───── Exercise data ─────

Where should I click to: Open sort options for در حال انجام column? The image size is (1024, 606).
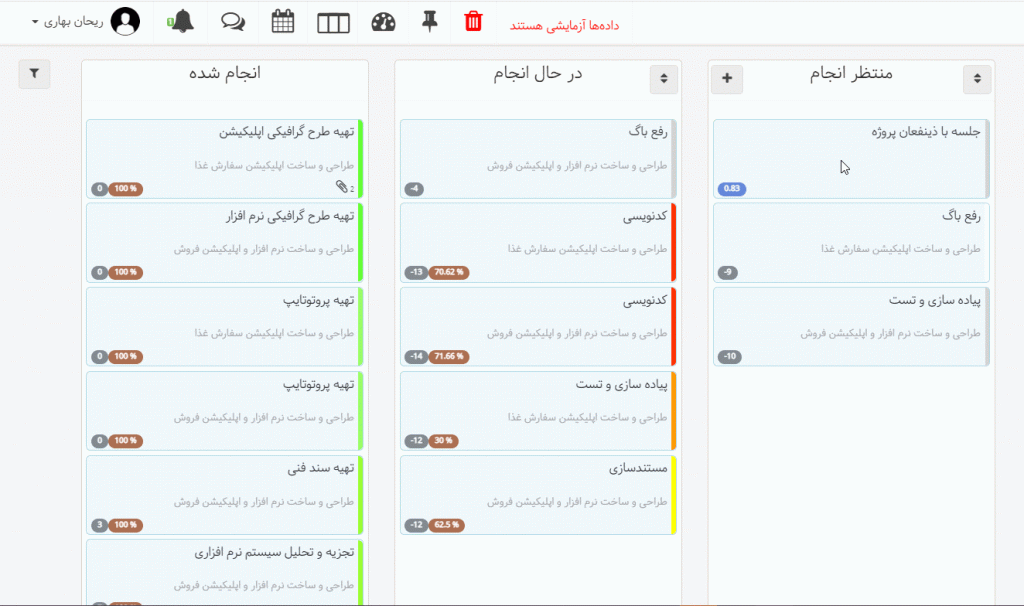click(664, 79)
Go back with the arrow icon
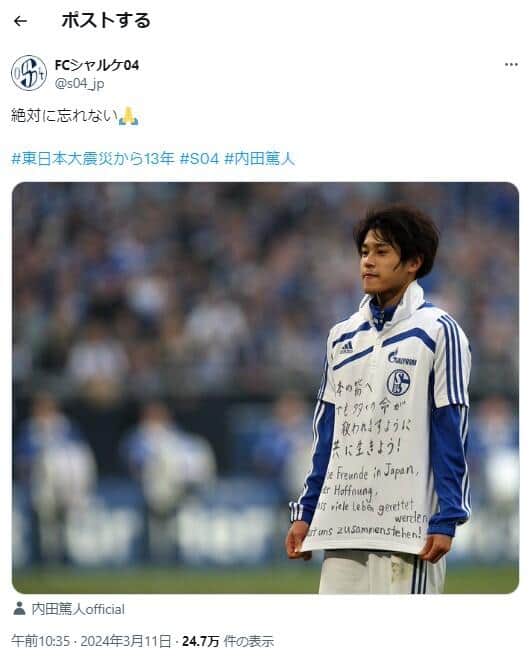531x662 pixels. [x=20, y=21]
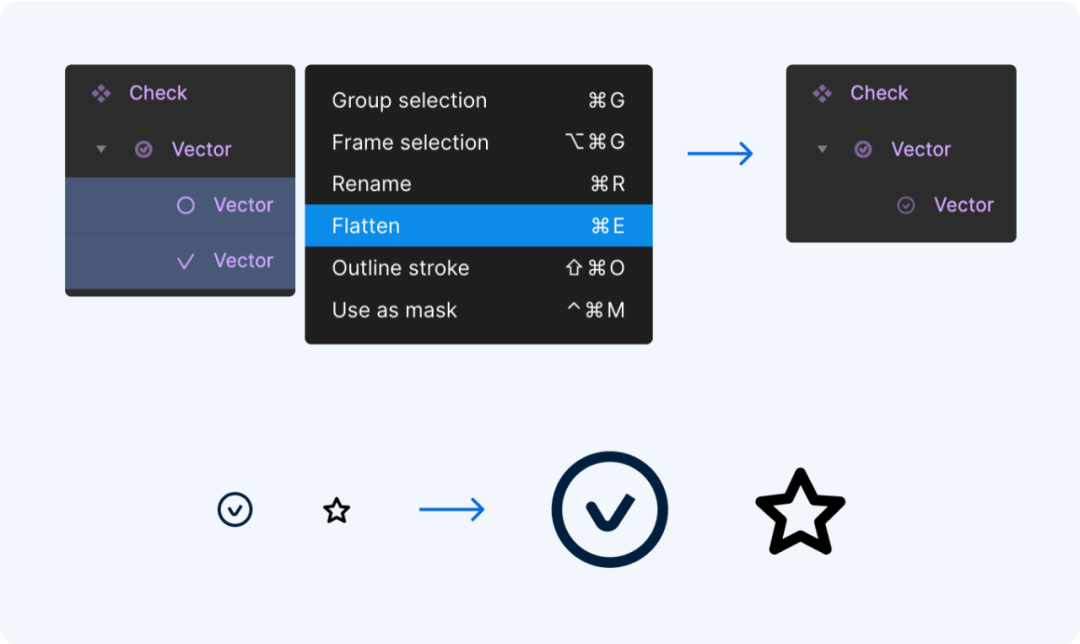Click the Check component icon in right panel

[x=822, y=93]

─────

Problem:
Pictures stay out; reproduce every line of the records exactly.

Worked solution:
Where should I click to: Open sort options for در حال انجام column? The image size is (1024, 606).
click(664, 79)
Go back with the arrow icon
531x662 pixels. [x=20, y=21]
Click the Check component icon in right panel

[x=822, y=93]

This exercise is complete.